Tuesday, April 09, 2013

How I added 250.000+ documents and 3.5 Million pieces of metadata to 152 #SP2010 document libraries


The approach I took was the following:

First, created a separate site collection to hold the 8000+ documents, just from a content database point of view this made most sense.

After enabling all branding features on this site collection, I created a template document library which had the appropriate content type enabled, correct view and managed metadata navigation-configuration.

Next, I used a tool called DocKIT from VYAPIN software to create a basic-metadata-excel document from a file share which contained the documents that need to go to SharePoint.
http://www.vyapin.com/products/sharepoint-migration/dockit/sharepoint-migration.htm

This basic .XLS contains all file references (path) and per record (file), you can add the metadata you need to fill the content type in the destination location (library). Because it's all in excel (the tool reads from this document later), it's easy to copy and paste the metadata in the document / complete the metadata in bulk and offline.

Next, I created a document library per 'company-documents'; this was done mainly for security reasons. (Persons who have rights to company-A's document, don't necessarily have rights to company-B's documents. To manage these rights in bulk, separate document-libraries are used.
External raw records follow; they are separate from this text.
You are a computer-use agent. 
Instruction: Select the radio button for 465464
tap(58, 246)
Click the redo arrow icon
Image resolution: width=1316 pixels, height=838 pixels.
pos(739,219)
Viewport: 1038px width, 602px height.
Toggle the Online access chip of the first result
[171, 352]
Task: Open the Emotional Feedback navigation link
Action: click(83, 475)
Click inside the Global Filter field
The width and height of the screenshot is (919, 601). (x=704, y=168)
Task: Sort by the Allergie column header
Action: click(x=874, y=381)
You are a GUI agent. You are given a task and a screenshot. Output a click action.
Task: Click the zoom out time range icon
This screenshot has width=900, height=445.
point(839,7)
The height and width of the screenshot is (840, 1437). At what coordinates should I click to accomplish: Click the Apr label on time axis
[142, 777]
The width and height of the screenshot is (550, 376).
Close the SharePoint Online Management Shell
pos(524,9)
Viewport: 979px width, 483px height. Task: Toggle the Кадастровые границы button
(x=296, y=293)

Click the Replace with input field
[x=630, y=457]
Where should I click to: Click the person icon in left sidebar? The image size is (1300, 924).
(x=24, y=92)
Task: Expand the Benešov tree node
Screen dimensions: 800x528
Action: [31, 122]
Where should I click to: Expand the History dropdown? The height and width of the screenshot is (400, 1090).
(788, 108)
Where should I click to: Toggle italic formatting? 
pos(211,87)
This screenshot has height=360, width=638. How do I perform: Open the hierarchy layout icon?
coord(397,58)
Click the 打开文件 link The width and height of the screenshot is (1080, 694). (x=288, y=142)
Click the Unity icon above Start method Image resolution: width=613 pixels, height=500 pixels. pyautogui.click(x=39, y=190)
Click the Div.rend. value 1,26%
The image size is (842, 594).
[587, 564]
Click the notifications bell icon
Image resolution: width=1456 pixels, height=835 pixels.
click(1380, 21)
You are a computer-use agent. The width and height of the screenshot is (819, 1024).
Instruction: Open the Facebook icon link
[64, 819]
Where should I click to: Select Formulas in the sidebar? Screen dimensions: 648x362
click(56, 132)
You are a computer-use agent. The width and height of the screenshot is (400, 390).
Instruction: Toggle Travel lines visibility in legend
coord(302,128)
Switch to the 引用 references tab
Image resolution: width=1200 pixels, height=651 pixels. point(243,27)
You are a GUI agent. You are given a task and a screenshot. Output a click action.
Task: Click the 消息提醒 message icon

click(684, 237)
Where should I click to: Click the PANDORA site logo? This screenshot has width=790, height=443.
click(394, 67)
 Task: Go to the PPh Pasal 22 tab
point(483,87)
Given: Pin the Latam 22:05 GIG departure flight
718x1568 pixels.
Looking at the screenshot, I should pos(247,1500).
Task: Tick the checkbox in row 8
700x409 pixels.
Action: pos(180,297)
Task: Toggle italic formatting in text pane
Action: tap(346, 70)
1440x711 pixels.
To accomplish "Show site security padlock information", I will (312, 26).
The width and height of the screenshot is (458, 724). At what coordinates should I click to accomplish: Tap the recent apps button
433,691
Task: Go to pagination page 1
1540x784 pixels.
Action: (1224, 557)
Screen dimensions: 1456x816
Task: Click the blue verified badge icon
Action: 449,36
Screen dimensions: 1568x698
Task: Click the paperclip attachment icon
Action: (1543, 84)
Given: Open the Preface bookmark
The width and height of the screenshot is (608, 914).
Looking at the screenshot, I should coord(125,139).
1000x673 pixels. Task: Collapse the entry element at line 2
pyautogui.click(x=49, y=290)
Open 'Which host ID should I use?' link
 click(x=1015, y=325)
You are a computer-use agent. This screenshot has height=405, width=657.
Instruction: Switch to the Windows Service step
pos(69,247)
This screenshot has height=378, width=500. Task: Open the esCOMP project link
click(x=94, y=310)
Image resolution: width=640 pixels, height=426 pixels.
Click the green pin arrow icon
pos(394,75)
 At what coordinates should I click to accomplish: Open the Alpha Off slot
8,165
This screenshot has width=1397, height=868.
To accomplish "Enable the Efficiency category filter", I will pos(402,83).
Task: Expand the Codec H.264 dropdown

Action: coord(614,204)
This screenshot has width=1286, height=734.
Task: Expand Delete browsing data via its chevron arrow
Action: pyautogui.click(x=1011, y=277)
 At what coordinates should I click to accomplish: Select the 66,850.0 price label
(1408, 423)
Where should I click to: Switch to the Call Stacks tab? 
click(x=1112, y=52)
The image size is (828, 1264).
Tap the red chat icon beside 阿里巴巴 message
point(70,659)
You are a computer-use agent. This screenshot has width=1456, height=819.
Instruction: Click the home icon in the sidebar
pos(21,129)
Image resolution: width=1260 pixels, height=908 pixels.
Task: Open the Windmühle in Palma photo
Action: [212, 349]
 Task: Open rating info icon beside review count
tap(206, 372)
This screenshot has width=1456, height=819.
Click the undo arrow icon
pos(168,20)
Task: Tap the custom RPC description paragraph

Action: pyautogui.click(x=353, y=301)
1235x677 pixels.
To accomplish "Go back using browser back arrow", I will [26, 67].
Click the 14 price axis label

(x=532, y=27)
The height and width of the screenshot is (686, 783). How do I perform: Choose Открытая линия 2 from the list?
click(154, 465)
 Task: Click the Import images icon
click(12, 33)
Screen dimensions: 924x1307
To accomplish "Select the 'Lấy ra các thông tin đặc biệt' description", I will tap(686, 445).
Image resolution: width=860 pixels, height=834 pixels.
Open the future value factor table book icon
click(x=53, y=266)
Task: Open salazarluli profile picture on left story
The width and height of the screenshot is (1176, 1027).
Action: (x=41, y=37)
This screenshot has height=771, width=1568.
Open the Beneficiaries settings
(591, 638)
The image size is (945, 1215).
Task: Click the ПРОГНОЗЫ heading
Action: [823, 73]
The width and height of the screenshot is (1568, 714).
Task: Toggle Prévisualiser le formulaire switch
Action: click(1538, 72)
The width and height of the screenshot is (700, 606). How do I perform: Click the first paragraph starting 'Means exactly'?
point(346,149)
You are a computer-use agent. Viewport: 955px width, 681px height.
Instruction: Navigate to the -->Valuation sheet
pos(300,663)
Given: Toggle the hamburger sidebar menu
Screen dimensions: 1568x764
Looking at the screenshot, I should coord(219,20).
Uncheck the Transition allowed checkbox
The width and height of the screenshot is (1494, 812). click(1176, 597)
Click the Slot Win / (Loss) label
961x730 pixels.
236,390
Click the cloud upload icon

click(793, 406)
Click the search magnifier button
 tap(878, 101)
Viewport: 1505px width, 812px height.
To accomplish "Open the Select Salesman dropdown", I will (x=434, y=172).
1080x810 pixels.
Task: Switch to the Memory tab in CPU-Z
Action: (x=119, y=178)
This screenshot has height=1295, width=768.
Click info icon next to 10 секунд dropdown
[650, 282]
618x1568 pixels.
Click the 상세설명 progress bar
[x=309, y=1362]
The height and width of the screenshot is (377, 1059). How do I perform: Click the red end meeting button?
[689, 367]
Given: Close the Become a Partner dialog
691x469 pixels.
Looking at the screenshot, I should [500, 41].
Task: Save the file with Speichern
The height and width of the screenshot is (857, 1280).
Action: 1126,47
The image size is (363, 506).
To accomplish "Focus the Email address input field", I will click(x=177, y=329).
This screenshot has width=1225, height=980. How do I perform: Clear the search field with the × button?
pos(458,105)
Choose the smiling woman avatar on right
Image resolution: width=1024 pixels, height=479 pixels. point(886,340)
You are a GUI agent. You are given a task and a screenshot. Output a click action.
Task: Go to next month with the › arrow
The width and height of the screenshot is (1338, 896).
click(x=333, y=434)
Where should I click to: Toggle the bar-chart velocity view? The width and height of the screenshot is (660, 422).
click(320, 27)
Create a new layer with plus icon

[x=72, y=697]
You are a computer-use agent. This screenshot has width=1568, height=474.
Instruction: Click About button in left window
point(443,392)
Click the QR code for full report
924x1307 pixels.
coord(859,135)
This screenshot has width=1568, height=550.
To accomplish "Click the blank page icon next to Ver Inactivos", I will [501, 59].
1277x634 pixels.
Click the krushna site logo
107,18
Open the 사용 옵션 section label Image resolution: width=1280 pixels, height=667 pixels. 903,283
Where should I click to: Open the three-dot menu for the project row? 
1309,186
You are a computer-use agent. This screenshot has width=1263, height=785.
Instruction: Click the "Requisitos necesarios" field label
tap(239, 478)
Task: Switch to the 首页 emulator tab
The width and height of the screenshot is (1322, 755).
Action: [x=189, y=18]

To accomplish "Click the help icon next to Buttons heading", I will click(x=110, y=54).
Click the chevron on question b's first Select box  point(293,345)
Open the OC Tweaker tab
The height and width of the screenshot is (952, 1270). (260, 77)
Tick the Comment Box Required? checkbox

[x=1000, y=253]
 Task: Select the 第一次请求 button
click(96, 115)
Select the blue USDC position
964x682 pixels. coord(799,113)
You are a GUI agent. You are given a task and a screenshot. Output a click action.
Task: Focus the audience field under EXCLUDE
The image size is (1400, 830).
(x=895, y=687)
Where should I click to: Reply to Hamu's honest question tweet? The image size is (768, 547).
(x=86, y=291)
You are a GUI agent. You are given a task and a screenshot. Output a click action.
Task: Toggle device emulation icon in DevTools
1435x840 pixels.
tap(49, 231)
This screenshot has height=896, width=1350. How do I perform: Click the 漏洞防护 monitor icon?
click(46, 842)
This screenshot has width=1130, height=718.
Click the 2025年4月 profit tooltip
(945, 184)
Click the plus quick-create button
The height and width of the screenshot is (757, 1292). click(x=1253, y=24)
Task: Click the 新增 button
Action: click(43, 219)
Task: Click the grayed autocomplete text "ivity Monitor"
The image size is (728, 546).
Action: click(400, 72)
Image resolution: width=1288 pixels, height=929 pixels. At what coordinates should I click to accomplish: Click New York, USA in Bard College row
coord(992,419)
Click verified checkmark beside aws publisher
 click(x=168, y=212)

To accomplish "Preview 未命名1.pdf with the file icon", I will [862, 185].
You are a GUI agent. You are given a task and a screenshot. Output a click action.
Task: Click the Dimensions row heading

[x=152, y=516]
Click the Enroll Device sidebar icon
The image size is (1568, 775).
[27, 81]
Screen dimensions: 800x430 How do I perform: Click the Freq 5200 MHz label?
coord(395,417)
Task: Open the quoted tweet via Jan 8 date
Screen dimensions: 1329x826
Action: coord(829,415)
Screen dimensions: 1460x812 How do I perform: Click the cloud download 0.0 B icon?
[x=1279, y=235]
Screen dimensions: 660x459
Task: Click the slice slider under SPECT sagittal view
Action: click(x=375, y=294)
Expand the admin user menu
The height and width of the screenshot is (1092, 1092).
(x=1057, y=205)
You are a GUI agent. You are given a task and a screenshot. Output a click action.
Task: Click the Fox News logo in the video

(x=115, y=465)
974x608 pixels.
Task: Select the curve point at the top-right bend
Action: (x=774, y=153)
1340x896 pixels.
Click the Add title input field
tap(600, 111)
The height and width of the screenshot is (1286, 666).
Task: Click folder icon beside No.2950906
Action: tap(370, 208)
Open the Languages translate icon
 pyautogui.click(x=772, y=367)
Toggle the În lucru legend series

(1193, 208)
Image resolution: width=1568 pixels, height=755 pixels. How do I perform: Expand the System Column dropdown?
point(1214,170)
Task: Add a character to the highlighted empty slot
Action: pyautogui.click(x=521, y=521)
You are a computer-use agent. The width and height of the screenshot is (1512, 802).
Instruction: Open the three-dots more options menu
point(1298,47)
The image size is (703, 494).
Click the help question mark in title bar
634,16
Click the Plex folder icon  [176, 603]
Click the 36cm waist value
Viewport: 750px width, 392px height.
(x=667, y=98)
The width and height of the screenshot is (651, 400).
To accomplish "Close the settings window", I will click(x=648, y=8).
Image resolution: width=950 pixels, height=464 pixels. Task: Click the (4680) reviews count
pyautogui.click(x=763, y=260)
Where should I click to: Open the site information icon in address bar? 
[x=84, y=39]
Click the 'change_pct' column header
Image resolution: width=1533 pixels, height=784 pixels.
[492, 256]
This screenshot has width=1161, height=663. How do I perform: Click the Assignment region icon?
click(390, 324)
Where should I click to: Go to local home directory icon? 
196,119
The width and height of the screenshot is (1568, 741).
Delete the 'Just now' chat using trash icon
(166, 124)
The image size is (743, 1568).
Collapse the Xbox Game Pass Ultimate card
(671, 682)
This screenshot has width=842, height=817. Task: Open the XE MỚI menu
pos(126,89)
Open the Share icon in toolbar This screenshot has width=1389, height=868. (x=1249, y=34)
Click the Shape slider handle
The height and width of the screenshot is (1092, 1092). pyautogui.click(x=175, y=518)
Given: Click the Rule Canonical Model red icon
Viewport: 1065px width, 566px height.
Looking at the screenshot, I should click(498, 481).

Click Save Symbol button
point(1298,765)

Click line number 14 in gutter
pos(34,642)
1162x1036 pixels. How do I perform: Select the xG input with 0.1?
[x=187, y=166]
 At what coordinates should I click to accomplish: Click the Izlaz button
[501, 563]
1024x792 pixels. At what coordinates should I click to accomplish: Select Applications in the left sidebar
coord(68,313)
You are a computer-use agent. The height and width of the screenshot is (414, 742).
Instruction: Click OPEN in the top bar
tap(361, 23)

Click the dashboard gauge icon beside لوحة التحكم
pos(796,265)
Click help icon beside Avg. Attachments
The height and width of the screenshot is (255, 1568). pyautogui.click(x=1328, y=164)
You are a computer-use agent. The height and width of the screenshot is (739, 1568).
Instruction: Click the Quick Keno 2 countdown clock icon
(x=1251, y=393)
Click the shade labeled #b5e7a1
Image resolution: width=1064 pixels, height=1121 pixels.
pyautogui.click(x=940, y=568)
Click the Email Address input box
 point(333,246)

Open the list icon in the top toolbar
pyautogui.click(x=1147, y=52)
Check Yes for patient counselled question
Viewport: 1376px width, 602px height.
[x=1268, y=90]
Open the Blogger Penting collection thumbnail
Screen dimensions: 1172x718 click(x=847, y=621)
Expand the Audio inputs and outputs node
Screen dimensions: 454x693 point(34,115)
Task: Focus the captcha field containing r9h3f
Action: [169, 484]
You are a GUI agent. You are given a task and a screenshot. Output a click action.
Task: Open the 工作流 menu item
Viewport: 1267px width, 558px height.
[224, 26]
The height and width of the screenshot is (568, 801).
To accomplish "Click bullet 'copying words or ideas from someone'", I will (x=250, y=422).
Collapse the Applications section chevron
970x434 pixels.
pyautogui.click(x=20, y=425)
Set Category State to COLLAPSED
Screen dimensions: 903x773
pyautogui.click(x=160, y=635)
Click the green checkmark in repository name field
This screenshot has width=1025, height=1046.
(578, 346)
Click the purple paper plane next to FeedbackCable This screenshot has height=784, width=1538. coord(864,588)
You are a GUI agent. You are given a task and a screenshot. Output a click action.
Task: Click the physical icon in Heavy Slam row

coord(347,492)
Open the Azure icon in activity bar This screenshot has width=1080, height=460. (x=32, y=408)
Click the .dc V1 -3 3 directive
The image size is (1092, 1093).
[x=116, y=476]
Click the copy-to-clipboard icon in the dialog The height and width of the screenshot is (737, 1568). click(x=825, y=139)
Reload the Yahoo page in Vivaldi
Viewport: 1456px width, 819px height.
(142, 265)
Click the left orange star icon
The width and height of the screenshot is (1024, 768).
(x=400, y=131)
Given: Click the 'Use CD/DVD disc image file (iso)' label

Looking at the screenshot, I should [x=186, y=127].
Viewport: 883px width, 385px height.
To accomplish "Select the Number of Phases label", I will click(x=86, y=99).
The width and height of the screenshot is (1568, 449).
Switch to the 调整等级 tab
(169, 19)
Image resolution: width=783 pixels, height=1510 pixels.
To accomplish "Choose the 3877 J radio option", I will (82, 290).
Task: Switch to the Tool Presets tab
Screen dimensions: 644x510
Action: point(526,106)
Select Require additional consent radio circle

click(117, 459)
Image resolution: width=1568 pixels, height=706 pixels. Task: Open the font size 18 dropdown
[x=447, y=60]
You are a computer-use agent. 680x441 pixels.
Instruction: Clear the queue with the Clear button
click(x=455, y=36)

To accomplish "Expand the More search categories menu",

I started off by creating separate sites (sub-sites) per company (152 in total), using a powershell script to create the sub-sites, but I left this idea after some sites seemed to be inaccessible (just did not exist) for some users and for the import tool. Very strange behaviour from SP2010 but I didn't have time to do huge research on why this was happening.

The metadata.xls document contained the 'destination library location' for each document (again, a copy & paste within excel makes this definition very fast) and after completing all metadata for the 8000+ documents it was ready to use the file as import data for the DocKIT tool.
This tool reads the file from it's "Path" location, uploads it to the destination library on SharePoint, attaches the right content type to the file and applies the configured metadata, all automatically.

After completion, 8000+ documents were uploaded in 152 document libraries, mostly automated :)
Each document contains 14 pieces of metadata, in total more then 112000 metadata additions in SharePoint 2010.

I created the document libraries automatically, based on the data in the excel document (company name is a piece of metadata that was available as the document library name) , using the library template as one of the parameters.

I'm happy to share more details if need-be on the configuration of DocKIT or any of the other items described here :)

Update: using the same principle, I also created a "Public Domain Documents Silo" for this client, uploading 220.000 documents (mostly OCR'd PDF's), all with around 15 pieces of metadata attached. (I wrote a little C# program that got most of the existing information like folder structure into the metadata.xls document).
This site collection is fully search able (SharePoint 2010 search) and VERY fast, under 3 seconds. The nice thing is that because all documents have so much metadata, the search if fully refine able. Creating a great end-user experience.